Here is a timely quotation, from creative strategist Royale Scuderi:
The lack of an effective strategy is often our greatest obstacle. In our impatience for results, we try to change too much at once, and expect too much of ourselves, and this impatience usually leads to frustration and failure. This is why most people fail to keep their New Year’s resolutions.
The writer goes on to discuss how this misunderstanding applies in specific instances, including weight loss, and contributes several generally useful suggestions. Not surprisingly, the website is called Lifehack.org. But why bring this up?
Two paths
A change in mental attitude or emotional state can cause behavioral change. A behavioral change can cause a shift in emotional state or mental attitude. Just like bodies, minds are self-healing to a certain extent. When a person makes a major breakthrough that results in a long-term lifestyle change, it triggers other mental and emotional processes, and can even start a chain reaction that goes in a positive direction.
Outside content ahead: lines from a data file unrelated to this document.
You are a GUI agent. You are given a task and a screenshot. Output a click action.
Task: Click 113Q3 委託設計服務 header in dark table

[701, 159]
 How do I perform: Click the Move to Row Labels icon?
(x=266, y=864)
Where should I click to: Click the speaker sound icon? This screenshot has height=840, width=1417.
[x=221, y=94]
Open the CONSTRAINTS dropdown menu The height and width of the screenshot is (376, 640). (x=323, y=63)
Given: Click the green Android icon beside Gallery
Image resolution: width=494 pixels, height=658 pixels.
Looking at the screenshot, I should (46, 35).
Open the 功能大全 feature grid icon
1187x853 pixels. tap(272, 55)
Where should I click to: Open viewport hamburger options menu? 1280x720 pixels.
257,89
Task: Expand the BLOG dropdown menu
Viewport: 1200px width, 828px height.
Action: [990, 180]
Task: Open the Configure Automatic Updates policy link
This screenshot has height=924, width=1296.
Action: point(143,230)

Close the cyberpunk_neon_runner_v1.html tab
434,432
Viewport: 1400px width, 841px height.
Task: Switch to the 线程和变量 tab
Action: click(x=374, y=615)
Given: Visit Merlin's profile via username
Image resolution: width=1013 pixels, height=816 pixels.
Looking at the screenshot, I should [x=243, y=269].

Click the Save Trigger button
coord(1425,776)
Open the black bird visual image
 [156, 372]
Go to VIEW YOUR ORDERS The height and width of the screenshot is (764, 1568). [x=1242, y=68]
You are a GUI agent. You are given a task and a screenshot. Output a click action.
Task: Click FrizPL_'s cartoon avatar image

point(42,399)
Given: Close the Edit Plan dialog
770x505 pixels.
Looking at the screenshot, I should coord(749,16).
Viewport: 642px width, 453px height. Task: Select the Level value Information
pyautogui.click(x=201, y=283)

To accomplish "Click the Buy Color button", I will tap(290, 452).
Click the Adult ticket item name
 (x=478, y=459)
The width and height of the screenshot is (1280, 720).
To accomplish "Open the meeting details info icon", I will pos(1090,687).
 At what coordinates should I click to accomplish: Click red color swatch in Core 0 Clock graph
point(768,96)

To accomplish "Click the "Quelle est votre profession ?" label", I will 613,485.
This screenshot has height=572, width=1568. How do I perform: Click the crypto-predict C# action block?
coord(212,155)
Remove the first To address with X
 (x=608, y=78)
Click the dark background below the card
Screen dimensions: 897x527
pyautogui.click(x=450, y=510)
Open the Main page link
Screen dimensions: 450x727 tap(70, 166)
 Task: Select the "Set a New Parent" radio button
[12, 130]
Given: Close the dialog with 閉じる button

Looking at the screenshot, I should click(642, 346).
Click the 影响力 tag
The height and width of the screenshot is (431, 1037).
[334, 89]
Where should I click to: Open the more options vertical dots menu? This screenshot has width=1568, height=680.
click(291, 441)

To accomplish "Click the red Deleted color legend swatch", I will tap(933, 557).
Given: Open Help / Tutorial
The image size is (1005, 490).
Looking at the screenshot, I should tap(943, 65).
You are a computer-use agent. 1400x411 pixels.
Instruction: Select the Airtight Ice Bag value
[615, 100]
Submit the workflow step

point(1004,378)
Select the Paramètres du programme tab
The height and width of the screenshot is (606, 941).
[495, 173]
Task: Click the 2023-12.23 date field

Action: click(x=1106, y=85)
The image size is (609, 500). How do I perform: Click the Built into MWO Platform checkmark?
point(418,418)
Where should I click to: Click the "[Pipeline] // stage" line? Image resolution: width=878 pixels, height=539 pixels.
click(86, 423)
Fortunately, many professionals are equipped to help enable behavioral change. Because people are all different, difficult, and needlessly contrary in many ways, there are very few universal recipes. If medicine has learned anything in the recent past, it is that a one-size-fits-all approach is rarely appropriate. If one technique works for one purpose, for one person, that is a major victory.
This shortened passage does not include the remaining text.